:: Direction ::
Write out the lines below as a JSON list of strings, with one string for each line and any blank lines left out.
━━━━━ Rows ━━━━━
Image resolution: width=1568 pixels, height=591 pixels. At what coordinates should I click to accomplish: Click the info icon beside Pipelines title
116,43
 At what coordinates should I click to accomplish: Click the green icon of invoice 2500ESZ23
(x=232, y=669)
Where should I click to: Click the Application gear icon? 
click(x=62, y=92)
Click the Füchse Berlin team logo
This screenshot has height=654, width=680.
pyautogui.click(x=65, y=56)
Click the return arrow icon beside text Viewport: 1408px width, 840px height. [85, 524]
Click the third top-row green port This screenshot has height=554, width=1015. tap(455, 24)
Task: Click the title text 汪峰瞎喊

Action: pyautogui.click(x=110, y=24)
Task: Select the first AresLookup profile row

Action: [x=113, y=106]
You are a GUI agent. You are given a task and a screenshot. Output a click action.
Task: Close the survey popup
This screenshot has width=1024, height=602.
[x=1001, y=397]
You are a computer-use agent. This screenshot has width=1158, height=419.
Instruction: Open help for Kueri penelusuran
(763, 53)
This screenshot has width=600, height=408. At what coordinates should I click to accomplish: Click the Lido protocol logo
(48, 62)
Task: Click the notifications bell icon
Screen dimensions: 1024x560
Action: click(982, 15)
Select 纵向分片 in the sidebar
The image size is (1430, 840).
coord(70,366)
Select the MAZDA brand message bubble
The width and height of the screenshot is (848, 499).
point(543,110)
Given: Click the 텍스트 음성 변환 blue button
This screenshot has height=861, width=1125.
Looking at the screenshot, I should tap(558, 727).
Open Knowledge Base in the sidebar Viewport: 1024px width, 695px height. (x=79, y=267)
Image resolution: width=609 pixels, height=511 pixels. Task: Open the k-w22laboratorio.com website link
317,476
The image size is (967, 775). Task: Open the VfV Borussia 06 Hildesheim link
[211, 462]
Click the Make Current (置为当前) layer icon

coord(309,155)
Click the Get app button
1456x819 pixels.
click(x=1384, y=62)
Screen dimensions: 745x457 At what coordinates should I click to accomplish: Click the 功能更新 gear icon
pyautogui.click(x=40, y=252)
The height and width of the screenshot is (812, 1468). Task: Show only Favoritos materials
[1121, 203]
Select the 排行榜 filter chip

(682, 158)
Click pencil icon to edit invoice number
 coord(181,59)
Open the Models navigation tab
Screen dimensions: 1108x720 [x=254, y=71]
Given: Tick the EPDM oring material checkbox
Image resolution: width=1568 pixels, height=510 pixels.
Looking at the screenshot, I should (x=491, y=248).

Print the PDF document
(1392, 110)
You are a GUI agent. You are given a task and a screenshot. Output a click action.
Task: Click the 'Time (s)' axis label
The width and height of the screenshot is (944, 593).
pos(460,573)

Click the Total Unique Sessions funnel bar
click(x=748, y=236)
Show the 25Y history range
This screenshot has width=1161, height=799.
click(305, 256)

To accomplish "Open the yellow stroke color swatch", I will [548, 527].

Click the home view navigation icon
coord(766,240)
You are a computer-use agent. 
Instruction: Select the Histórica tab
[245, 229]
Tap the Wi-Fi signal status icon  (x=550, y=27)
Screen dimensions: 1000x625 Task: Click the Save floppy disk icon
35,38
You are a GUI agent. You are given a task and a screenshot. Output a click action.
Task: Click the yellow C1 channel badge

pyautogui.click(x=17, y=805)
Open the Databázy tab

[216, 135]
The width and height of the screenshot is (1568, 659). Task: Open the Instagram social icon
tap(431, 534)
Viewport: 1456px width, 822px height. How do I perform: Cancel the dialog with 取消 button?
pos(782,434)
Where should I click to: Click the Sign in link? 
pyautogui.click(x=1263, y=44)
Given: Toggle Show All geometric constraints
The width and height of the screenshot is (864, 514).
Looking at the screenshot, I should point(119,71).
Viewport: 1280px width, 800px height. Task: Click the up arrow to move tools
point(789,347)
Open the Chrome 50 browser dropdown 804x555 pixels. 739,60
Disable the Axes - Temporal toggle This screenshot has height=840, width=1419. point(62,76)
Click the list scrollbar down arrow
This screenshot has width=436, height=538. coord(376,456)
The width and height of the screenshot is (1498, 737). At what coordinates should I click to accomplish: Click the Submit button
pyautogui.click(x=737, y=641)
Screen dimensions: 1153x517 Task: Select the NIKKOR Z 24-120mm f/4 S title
━━━━━
:: Exercise answer ::
[
  "Image resolution: width=1568 pixels, height=591 pixels. At what coordinates should I click to accomplish: Click the info icon beside Pipelines title",
  "116,43",
  " At what coordinates should I click to accomplish: Click the green icon of invoice 2500ESZ23",
  "(x=232, y=669)",
  "Where should I click to: Click the Application gear icon? ",
  "click(x=62, y=92)",
  "Click the Füchse Berlin team logo",
  "This screenshot has height=654, width=680.",
  "pyautogui.click(x=65, y=56)",
  "Click the return arrow icon beside text Viewport: 1408px width, 840px height. [85, 524]",
  "Click the third top-row green port This screenshot has height=554, width=1015. tap(455, 24)",
  "Task: Click the title text 汪峰瞎喊",
  "Action: pyautogui.click(x=110, y=24)",
  "Task: Select the first AresLookup profile row",
  "Action: [x=113, y=106]",
  "You are a GUI agent. You are given a task and a screenshot. Output a click action.",
  "Task: Close the survey popup",
  "This screenshot has width=1024, height=602.",
  "[x=1001, y=397]",
  "You are a computer-use agent. This screenshot has width=1158, height=419.",
  "Instruction: Open help for Kueri penelusuran",
  "(763, 53)",
  "This screenshot has width=600, height=408. At what coordinates should I click to accomplish: Click the Lido protocol logo",
  "(48, 62)",
  "Task: Click the notifications bell icon",
  "Screen dimensions: 1024x560",
  "Action: click(982, 15)",
  "Select 纵向分片 in the sidebar",
  "The image size is (1430, 840).",
  "coord(70,366)",
  "Select the MAZDA brand message bubble",
  "The width and height of the screenshot is (848, 499).",
  "point(543,110)",
  "Given: Click the 텍스트 음성 변환 blue button",
  "This screenshot has height=861, width=1125.",
  "Looking at the screenshot, I should tap(558, 727).",
  "Open Knowledge Base in the sidebar Viewport: 1024px width, 695px height. (x=79, y=267)",
  "Image resolution: width=609 pixels, height=511 pixels. Task: Open the k-w22laboratorio.com website link",
  "317,476",
  "The image size is (967, 775). Task: Open the VfV Borussia 06 Hildesheim link",
  "[211, 462]",
  "Click the Make Current (置为当前) layer icon",
  "coord(309,155)",
  "Click the Get app button",
  "1456x819 pixels.",
  "click(x=1384, y=62)",
  "Screen dimensions: 745x457 At what coordinates should I click to accomplish: Click the 功能更新 gear icon",
  "pyautogui.click(x=40, y=252)",
  "The height and width of the screenshot is (812, 1468). Task: Show only Favoritos materials",
  "[1121, 203]",
  "Select the 排行榜 filter chip",
  "(682, 158)",
  "Click pencil icon to edit invoice number",
  " coord(181,59)",
  "Open the Models navigation tab",
  "Screen dimensions: 1108x720 [x=254, y=71]",
  "Given: Tick the EPDM oring material checkbox",
  "Image resolution: width=1568 pixels, height=510 pixels.",
  "Looking at the screenshot, I should (x=491, y=248).",
  "Print the PDF document",
  "(1392, 110)",
  "You are a GUI agent. You are given a task and a screenshot. Output a click action.",
  "Task: Click the 'Time (s)' axis label",
  "The width and height of the screenshot is (944, 593).",
  "pos(460,573)",
  "Click the Total Unique Sessions funnel bar",
  "click(x=748, y=236)",
  "Show the 25Y history range",
  "This screenshot has width=1161, height=799.",
  "click(305, 256)",
  "To accomplish \"Open the yellow stroke color swatch\", I will [548, 527].",
  "Click the home view navigation icon",
  "coord(766,240)",
  "You are a computer-use agent. ",
  "Instruction: Select the Histórica tab",
  "[245, 229]",
  "Tap the Wi-Fi signal status icon  (x=550, y=27)",
  "Screen dimensions: 1000x625 Task: Click the Save floppy disk icon",
  "35,38",
  "You are a GUI agent. You are given a task and a screenshot. Output a click action.",
  "Task: Click the yellow C1 channel badge",
  "pyautogui.click(x=17, y=805)",
  "Open the Databázy tab",
  "[216, 135]",
  "The width and height of the screenshot is (1568, 659). Task: Open the Instagram social icon",
  "tap(431, 534)",
  "Viewport: 1456px width, 822px height. How do I perform: Cancel the dialog with 取消 button?",
  "pos(782,434)",
  "Where should I click to: Click the Sign in link? ",
  "pyautogui.click(x=1263, y=44)",
  "Given: Toggle Show All geometric constraints",
  "The width and height of the screenshot is (864, 514).",
  "Looking at the screenshot, I should point(119,71).",
  "Viewport: 1280px width, 800px height. Task: Click the up arrow to move tools",
  "point(789,347)",
  "Open the Chrome 50 browser dropdown 804x555 pixels. 739,60",
  "Disable the Axes - Temporal toggle This screenshot has height=840, width=1419. point(62,76)",
  "Click the list scrollbar down arrow",
  "This screenshot has width=436, height=538. coord(376,456)",
  "The width and height of the screenshot is (1498, 737). At what coordinates should I click to accomplish: Click the Submit button",
  "pyautogui.click(x=737, y=641)",
  "Screen dimensions: 1153x517 Task: Select the NIKKOR Z 24-120mm f/4 S title"
]